Dans l'univers de la Bouvine, on célèbre le taureau et le cheval dans les arènes, mais également dans la rue.

L'Abrivado , considérée par la population en fête comme un des spectacles majeurs des réjouissances, consiste pour les gardians à cheval à amener 4 taureaux en liberté de leurs pâturages aux arènes. Le bétail est encadré par les gardians à cheval en formation serrée pour éviter que les « attrapaïres » (jeunes gens du village) ne fassent échapper les taureaux. Elle traverse à vive allure (abriva = accélèrer en provençal) les rues du village sous les acclamations de la foule.

La Bandido ramène les taureaux aux pâturages à l'issue de la course, poussés par les gardians lancés au grand galop dans les rues.

La Cabestria, plus rare, se rapproche de l'Abrivado, le taureau Camargue étant remplacé par des Cabestros (bœufs espagnols sans agressivité).

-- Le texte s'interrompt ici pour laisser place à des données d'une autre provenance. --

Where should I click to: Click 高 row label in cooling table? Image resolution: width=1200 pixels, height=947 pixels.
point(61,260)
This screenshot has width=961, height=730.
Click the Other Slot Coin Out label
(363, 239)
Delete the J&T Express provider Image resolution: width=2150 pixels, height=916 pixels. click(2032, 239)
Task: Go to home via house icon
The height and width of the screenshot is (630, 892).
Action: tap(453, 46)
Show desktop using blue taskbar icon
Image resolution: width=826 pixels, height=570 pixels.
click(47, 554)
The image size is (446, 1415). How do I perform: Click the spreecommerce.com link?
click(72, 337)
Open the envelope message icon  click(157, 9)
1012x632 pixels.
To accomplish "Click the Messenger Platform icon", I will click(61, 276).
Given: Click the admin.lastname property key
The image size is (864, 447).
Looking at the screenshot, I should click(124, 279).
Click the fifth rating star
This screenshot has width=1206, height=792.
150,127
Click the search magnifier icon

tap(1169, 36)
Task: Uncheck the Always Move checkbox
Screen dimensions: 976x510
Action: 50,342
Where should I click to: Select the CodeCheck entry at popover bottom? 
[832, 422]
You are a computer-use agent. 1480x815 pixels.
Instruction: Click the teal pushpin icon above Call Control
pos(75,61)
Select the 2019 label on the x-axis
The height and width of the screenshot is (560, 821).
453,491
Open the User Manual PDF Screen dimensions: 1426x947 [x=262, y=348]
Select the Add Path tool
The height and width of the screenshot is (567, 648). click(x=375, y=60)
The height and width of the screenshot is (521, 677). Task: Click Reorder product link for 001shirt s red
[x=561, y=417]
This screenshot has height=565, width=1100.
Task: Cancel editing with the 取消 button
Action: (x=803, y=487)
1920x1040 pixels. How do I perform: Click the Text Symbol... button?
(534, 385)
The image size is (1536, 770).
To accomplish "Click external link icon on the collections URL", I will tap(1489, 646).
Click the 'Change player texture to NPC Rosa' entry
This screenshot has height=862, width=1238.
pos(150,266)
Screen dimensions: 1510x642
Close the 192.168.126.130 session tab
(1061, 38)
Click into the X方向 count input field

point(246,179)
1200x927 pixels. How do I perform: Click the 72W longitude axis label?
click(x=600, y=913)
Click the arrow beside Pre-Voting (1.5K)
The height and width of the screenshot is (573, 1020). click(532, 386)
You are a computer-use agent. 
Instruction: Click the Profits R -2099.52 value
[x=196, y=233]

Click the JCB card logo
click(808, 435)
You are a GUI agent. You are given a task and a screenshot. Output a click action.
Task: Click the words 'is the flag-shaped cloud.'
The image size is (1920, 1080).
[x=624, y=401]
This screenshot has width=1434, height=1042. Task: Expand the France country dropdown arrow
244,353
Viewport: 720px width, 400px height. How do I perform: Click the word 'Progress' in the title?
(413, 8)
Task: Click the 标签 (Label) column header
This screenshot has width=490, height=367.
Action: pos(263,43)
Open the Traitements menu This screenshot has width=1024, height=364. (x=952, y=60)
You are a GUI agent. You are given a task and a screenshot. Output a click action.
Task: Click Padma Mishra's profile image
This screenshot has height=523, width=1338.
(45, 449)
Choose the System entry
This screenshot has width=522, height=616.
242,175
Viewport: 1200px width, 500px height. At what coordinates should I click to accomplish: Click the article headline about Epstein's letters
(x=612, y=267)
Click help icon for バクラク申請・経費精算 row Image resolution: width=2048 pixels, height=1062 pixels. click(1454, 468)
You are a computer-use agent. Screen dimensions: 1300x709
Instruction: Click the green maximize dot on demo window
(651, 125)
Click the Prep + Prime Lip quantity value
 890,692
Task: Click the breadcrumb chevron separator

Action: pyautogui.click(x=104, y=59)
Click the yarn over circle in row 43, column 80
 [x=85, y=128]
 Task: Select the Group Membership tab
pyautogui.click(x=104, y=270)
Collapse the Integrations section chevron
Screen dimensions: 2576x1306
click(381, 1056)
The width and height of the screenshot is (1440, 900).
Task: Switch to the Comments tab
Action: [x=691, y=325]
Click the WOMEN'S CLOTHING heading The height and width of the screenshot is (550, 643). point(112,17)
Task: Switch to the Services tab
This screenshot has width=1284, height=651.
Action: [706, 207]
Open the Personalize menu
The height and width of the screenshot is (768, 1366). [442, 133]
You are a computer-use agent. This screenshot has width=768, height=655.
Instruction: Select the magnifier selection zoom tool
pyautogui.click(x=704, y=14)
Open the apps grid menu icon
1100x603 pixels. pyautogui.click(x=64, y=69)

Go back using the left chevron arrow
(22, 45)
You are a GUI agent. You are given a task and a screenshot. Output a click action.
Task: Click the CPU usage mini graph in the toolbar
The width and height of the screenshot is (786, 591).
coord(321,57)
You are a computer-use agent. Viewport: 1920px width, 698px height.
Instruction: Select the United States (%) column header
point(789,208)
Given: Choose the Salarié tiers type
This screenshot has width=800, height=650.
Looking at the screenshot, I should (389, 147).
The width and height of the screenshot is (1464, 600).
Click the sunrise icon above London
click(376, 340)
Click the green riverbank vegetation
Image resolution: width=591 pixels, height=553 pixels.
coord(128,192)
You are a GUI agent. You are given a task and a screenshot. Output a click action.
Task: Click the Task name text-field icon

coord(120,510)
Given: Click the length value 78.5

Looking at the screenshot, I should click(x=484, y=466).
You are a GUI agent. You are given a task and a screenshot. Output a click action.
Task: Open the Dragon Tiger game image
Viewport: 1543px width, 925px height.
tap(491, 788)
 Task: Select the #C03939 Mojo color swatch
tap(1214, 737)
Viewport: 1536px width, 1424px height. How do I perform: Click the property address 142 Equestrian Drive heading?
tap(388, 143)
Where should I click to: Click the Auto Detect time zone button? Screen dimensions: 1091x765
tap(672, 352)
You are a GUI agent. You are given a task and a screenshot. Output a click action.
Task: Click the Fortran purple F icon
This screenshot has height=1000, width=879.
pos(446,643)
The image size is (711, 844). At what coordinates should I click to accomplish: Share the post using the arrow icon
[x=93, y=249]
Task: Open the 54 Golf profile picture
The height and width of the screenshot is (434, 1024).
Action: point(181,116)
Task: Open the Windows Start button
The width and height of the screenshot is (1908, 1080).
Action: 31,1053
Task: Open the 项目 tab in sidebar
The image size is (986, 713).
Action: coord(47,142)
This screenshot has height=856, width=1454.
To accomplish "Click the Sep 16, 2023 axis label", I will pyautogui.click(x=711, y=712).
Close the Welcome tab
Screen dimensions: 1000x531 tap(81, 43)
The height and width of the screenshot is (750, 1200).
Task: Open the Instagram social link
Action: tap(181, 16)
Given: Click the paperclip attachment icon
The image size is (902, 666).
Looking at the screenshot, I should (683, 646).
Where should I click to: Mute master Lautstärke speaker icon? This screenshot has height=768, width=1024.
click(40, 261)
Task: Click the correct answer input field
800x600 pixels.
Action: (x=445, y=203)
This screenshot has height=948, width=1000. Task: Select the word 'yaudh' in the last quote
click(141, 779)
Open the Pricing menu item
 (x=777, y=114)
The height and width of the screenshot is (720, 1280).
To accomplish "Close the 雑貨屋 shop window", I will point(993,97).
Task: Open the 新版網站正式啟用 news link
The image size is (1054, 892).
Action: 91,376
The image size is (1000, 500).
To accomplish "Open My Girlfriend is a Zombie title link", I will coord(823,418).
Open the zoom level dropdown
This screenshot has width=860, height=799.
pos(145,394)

La Roussataïo, (de rosso, chevaux non montés, utilisés pour les travaux agricoles) est l'occasion de faire traverser le village par un gros troupeau de juments poulinières, escortées par les gardians. Elevées de nos jours uniquement pour la reproduction, elles étaient utilisées autrefois pour fouler le blé et se rendaient ainsi d'un village à l'autre.

Les Jeux de gardians, jeux ancestraux, sont l'occasion pour les gardians de métier de se retrouver dans les arènes et de démontrer à travers des affrontements amicaux leur habilité à cheval et l'agilité de leurs montures. Jeu du bouquet , des oranges, de l'épervier sont autant d'occasions de se mesurer aux autres gardians.